Existe, además, una fragilidadidad menos visible pero igualmente relevante, la del catalán como lengua de uso social y laboral. No desde una mirada sentimental, sino funcional. La lengua es una infraestructura invisible que articula relaciones, integra personas y construye cohesión. Cuando una lengua propia retrocede en el ámbito laboral, no solo se debilita el patrimonio cultural, sino también la capacidad de integración y de comunicación eficiente. El uso habitual del catalán hace años que retrocede, especialmente entre los jóvenes y en entornos urbanos. Esta debilidad también tiene un coste económico, con equipos menos cohesionados, entornos de trabajo fragmentados y más dificultades para construir proyectos compartidos. Es otra factura que se ha ido acumulando sin mucha conciencia
Ninguno de estos problemas es nuevo. Ninguno ha estallado súbitamente este año. Precisamente por eso, el momento es delicado. No hablamos de una crisis accidental, sino del resultado de muchos años de aplazar decisiones, de evitar debates incómodos y de confiar en que el tiempo lo arreglaría todo. Pero el tiempo, en economía, raramente juega a favor. El 2025 se acaba sin grandes catástrofes, pero con una evidencia incómoda. Hemos perdido margen. Y el 2026 ya se intuye claramente tocado, no por una crisis sobrevenida, sino por una larga cadena de omisiones.

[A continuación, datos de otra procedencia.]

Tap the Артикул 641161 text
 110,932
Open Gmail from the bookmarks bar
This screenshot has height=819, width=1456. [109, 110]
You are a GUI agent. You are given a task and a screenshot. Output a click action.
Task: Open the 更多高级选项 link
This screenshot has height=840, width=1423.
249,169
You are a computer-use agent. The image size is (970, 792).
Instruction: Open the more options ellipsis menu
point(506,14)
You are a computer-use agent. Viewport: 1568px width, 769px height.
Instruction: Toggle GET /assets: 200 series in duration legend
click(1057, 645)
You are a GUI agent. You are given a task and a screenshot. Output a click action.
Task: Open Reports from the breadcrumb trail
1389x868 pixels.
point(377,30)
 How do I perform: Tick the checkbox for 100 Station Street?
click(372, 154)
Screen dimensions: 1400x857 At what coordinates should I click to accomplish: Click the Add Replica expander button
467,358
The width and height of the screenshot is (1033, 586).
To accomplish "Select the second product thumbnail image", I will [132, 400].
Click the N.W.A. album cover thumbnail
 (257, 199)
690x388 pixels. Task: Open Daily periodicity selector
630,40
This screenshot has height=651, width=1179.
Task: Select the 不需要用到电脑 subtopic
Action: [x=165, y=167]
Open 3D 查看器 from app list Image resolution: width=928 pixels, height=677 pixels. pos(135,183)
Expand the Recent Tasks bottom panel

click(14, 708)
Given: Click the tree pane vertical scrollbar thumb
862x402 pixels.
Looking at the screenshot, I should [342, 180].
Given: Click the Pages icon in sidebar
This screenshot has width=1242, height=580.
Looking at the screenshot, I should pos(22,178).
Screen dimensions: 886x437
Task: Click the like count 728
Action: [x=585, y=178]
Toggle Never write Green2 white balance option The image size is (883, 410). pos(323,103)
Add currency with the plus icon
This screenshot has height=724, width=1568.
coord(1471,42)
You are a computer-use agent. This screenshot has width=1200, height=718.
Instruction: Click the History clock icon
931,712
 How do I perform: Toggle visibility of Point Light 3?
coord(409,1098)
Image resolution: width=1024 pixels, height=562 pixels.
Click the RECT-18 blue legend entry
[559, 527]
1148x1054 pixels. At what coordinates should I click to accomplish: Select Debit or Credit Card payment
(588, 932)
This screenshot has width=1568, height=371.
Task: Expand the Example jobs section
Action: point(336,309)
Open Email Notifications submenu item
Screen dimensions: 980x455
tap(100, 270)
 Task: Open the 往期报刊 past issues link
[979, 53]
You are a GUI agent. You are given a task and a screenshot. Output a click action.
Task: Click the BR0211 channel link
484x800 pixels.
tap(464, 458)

La buena noticia es que la factura todavía no está pagada, si bien el margen se acorta cada vez más. La pregunta ya no es si llegará, sino hasta cuándo continuaremos aplazándola. Los países no fracasan por falta de recursos, sino por falta de decisiones, y 2026 no pedirá discursos ni excusas. Exigirá gobernar con menos ruido y más responsabilidad.